▶ _What is needed_
Using the records below, copy every line that holds the string "computer".

▶ _Information given_
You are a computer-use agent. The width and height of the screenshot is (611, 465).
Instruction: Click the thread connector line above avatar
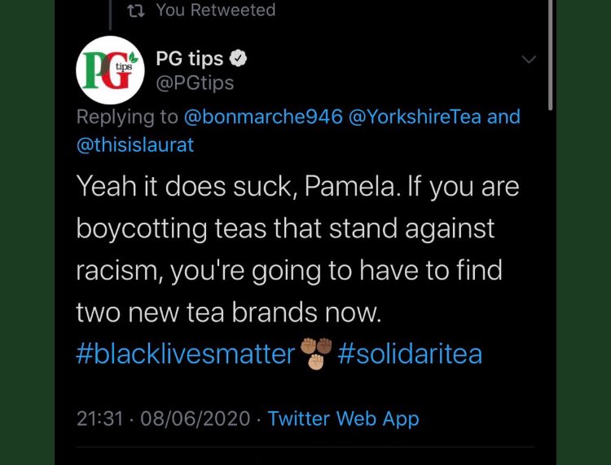[x=110, y=15]
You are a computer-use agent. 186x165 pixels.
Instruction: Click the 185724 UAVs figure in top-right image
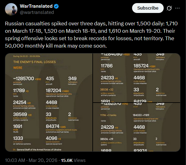[x=141, y=66]
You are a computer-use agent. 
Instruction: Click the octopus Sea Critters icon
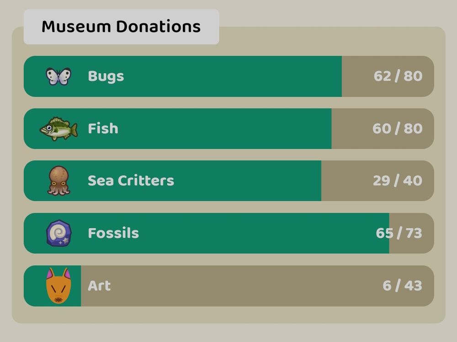click(x=58, y=181)
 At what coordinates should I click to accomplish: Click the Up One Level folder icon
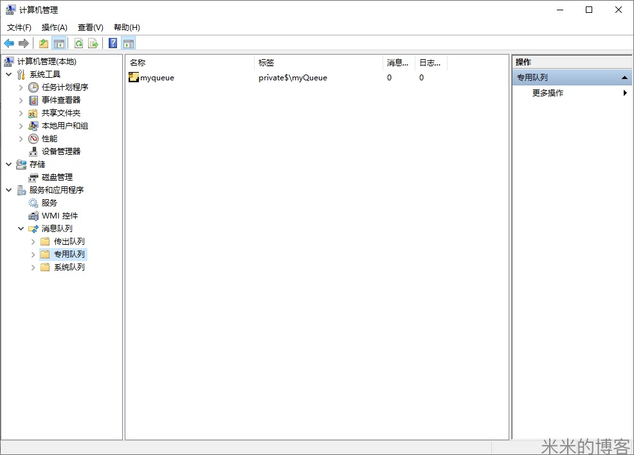[x=44, y=44]
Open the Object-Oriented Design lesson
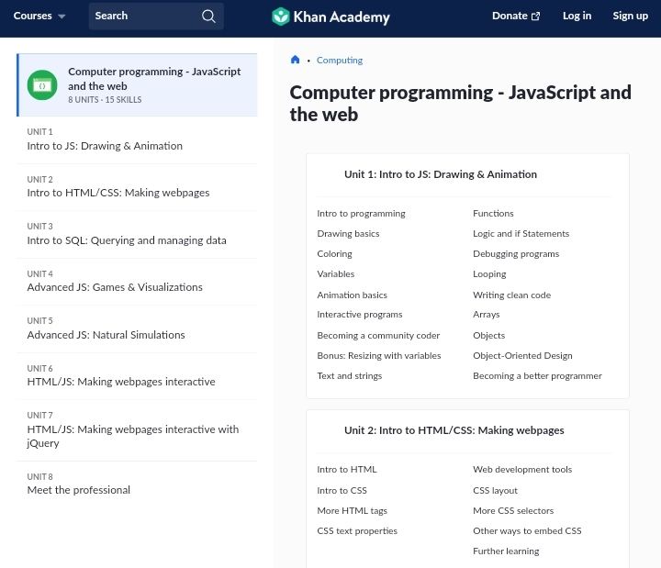 click(521, 356)
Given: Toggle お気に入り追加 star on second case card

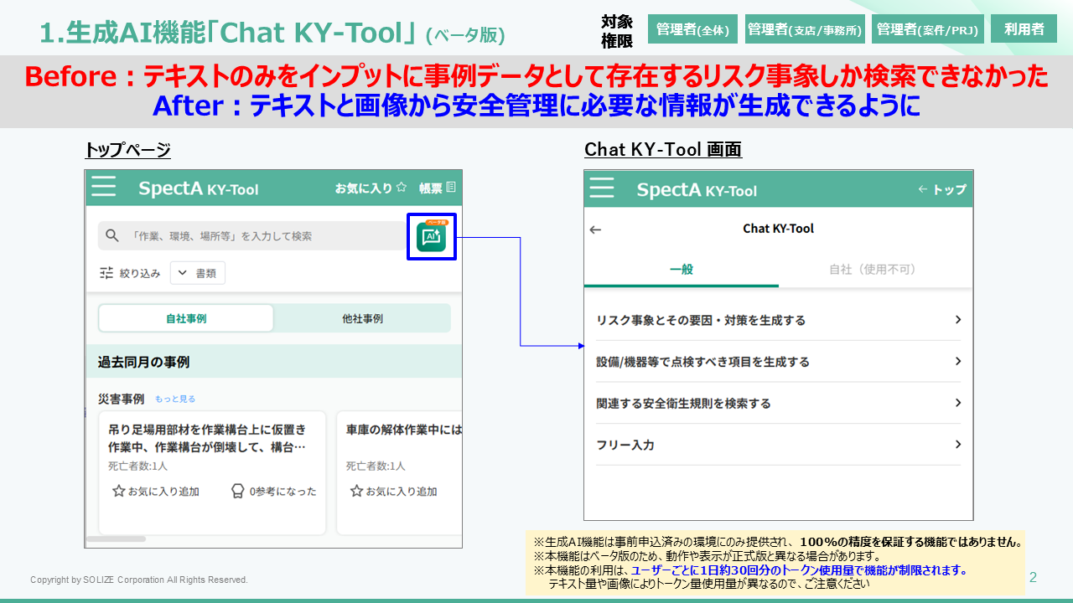Looking at the screenshot, I should click(x=356, y=492).
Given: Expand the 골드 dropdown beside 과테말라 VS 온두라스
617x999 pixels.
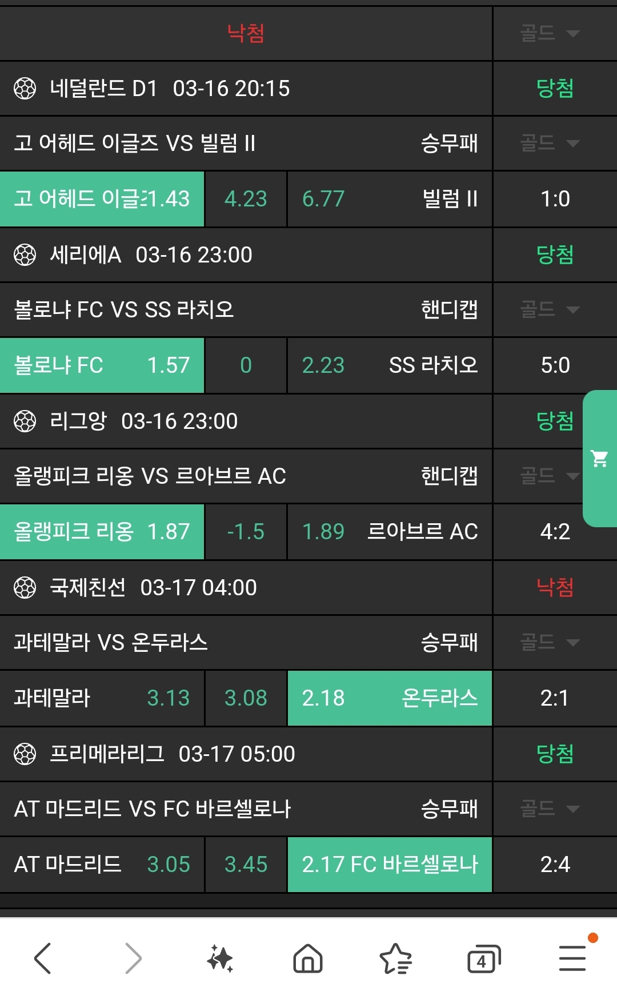Looking at the screenshot, I should pyautogui.click(x=550, y=642).
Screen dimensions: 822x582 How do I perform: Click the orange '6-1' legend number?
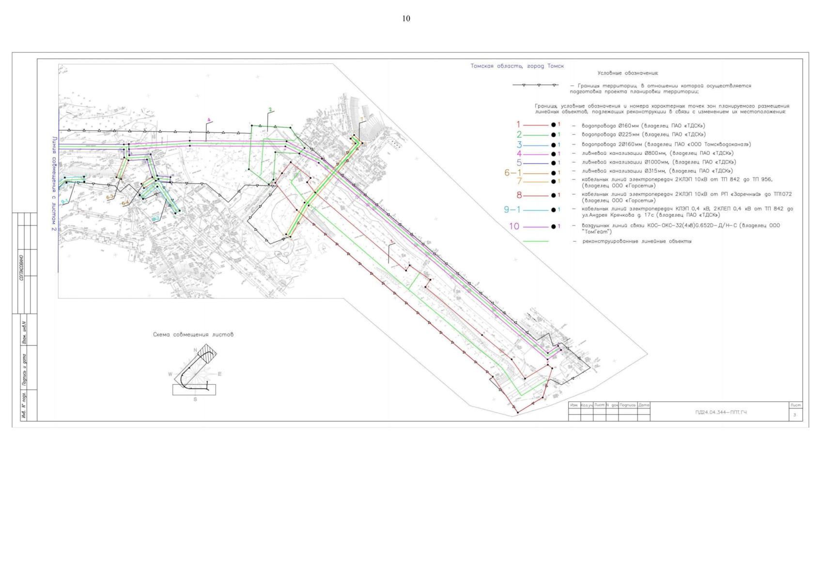[513, 173]
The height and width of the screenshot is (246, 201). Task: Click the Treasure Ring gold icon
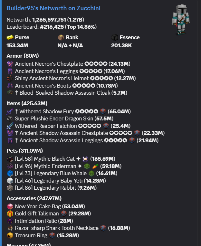pos(10,235)
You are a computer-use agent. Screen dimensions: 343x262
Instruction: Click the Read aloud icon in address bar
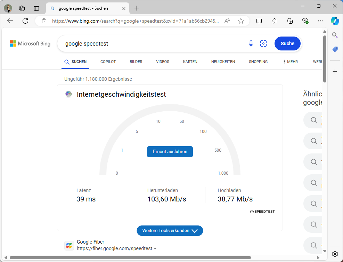click(x=227, y=21)
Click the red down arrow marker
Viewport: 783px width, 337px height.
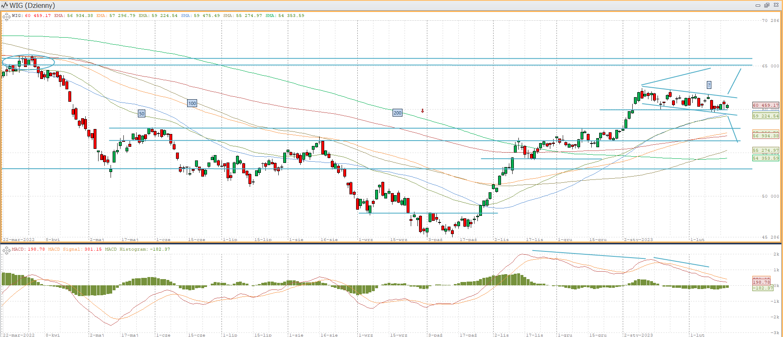[422, 111]
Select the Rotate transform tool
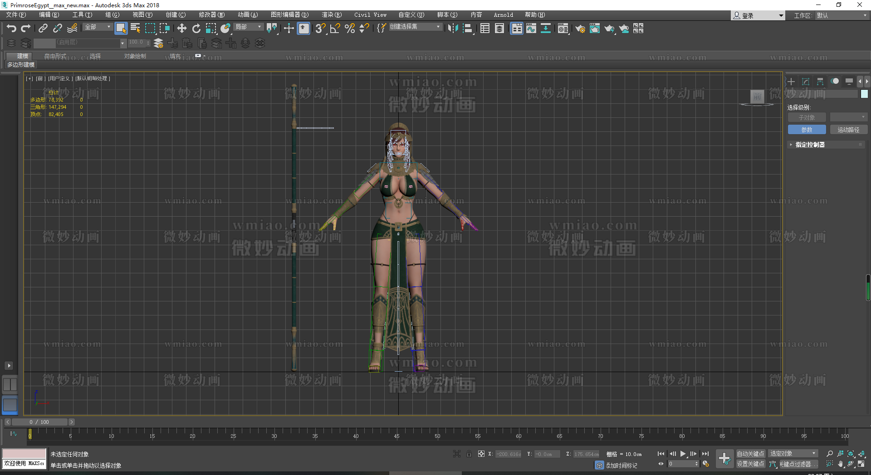Screen dimensions: 871x475 click(196, 29)
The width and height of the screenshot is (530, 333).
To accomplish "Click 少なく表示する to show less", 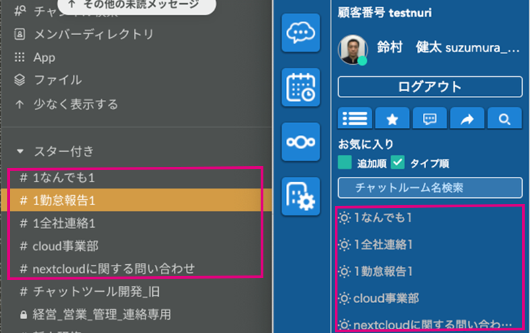I will 75,104.
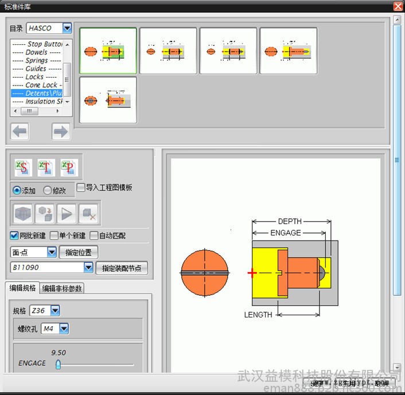The width and height of the screenshot is (405, 395).
Task: Enable the 自动匹配 checkbox
Action: coord(94,235)
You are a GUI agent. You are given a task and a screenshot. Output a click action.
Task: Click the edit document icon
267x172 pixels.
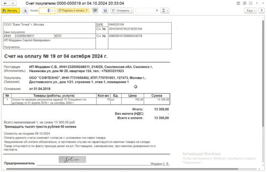pos(95,11)
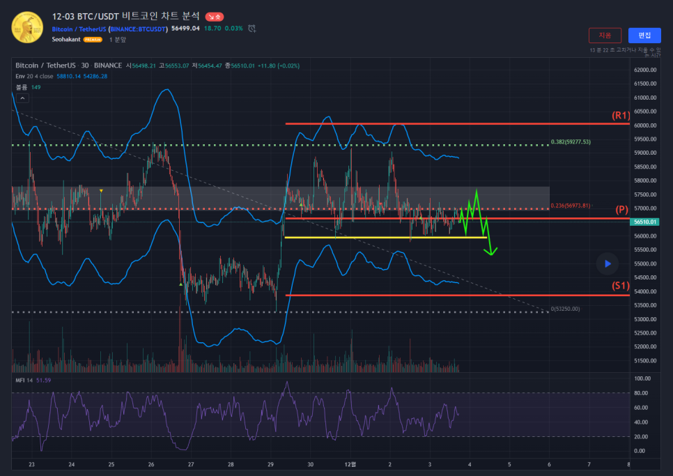Click the orange PREMIUM badge
Viewport: 673px width, 476px height.
point(93,40)
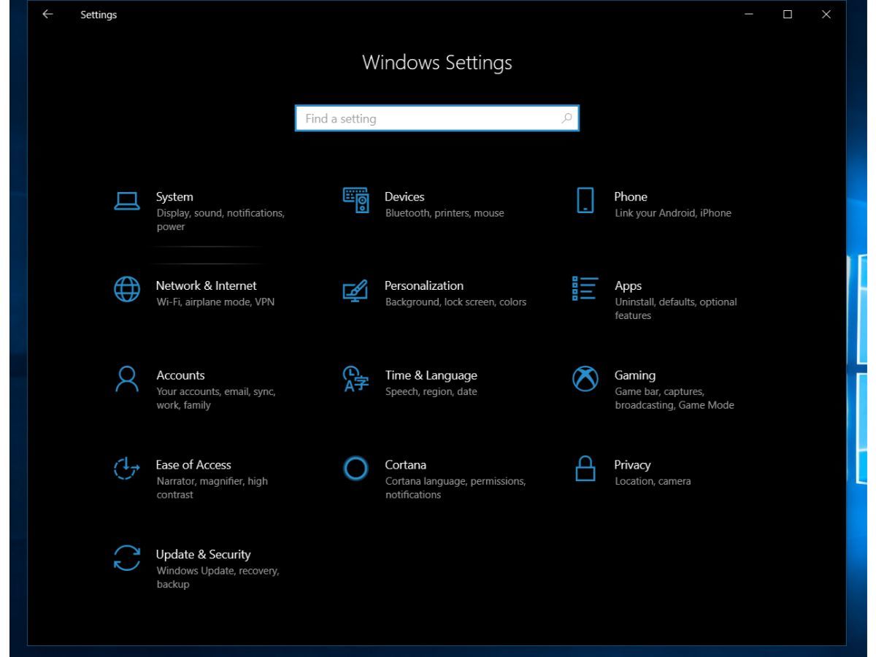Open the Gaming settings label
876x657 pixels.
tap(634, 375)
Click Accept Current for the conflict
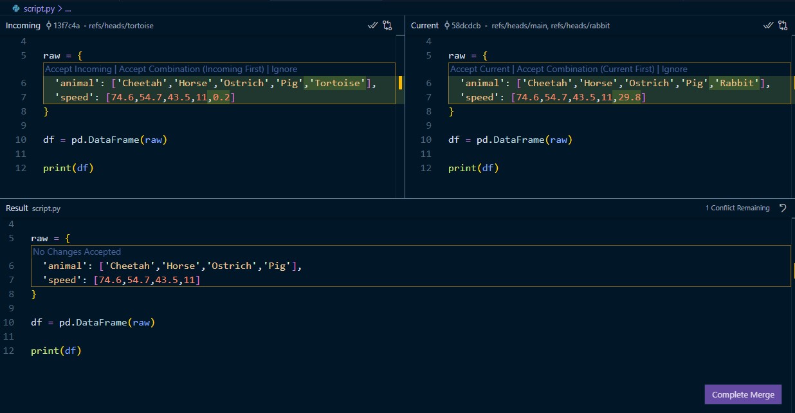Screen dimensions: 795x413 480,69
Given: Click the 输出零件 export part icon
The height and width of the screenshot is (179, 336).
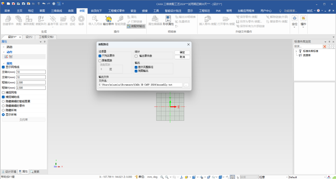Looking at the screenshot, I should (108, 19).
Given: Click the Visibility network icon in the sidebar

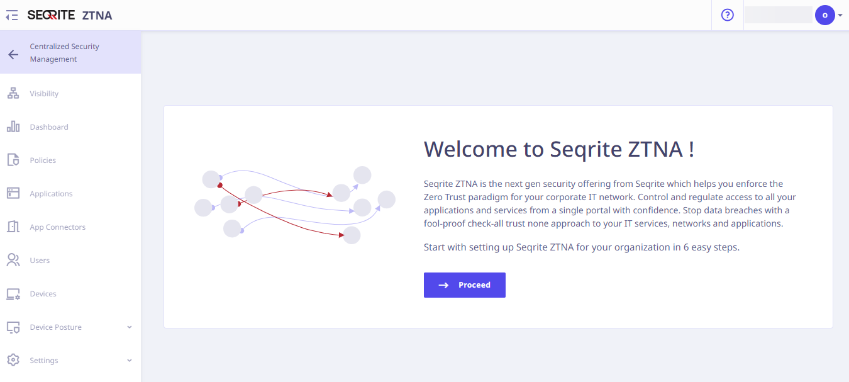Looking at the screenshot, I should tap(13, 94).
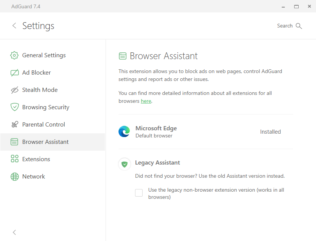The height and width of the screenshot is (241, 316).
Task: Select the Network menu entry
Action: click(33, 177)
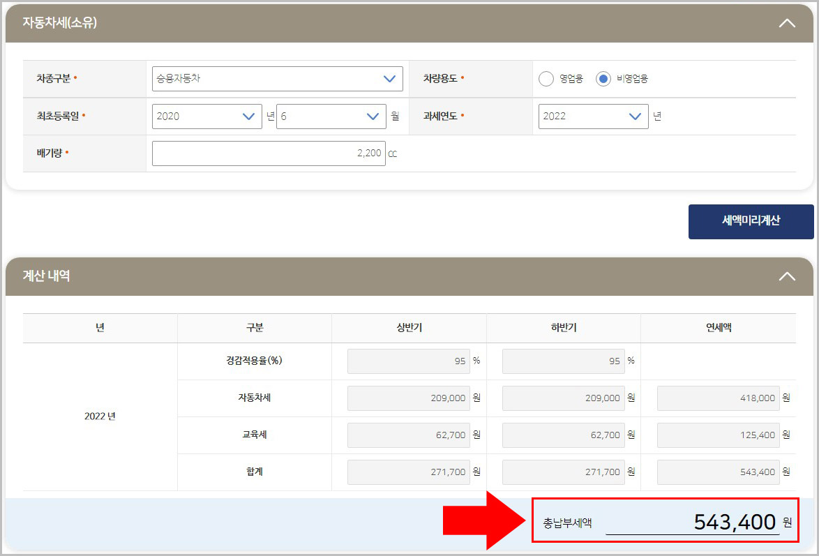Click the 연세액 자동차세 field showing 418,000
This screenshot has height=556, width=819.
(x=717, y=398)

▶ _The answer_
You are a computer-use agent. The width and height of the screenshot is (611, 465).
You are a computer-use agent. 186x165 pixels.
You are a computer-use agent. 
You are a computer-use agent. Screen dimensions: 343x262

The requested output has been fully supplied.